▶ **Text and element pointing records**

════════

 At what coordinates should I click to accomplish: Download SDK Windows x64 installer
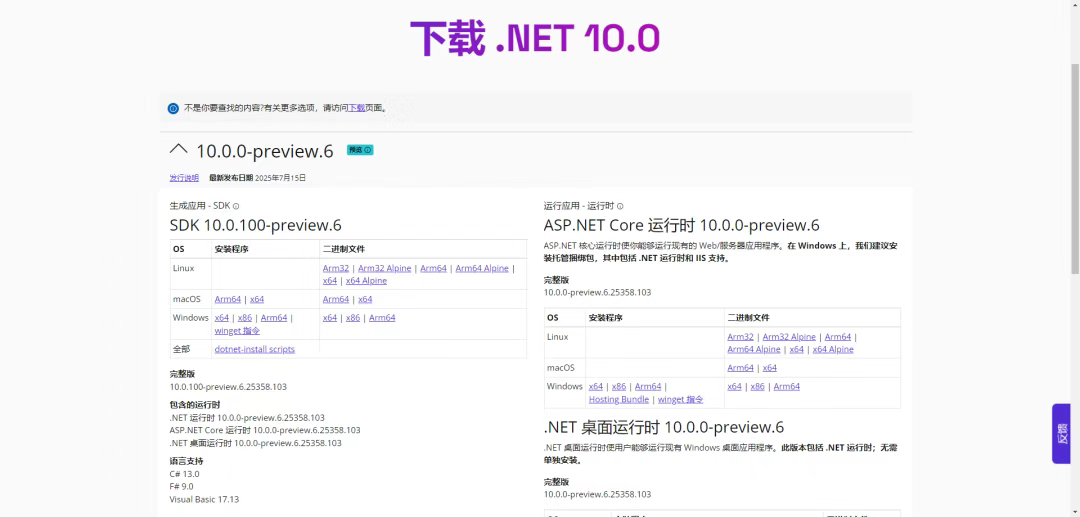pos(222,318)
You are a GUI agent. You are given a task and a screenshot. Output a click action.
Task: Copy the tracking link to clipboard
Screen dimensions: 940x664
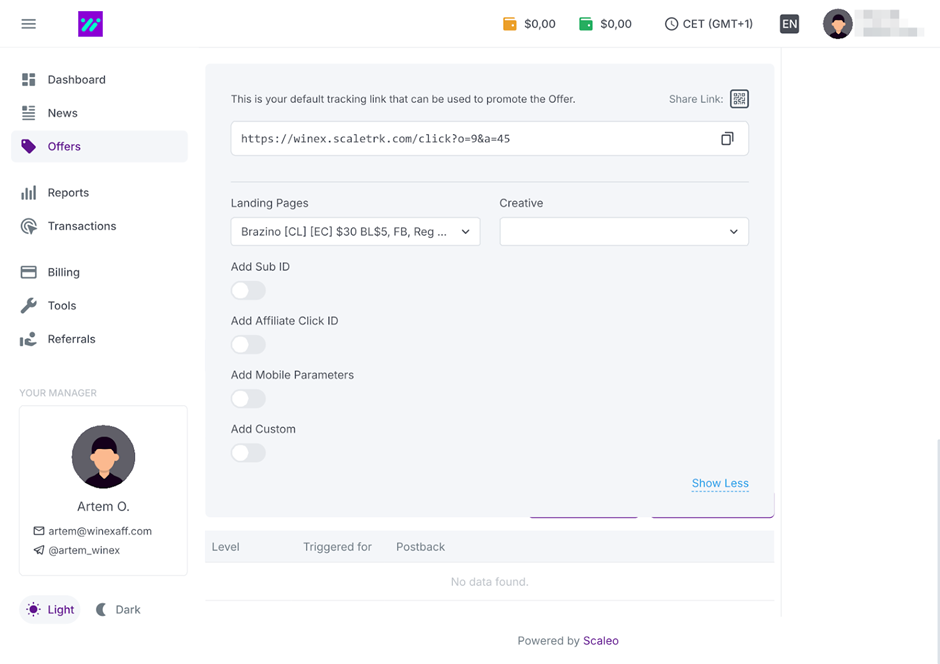click(x=727, y=139)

════════

▶ **WHAT TO PRODUCE**
Print every line of the records above word for word, leaving out the pictures.

▶ **FULL OUTPUT**
 At what coordinates should I click to accomplish: Download SDK Windows x64 installer
pos(222,318)
You are a GUI agent. You are given a task and a screenshot. Output a click action.
Task: Copy the tracking link to clipboard
Screen dimensions: 940x664
click(x=727, y=139)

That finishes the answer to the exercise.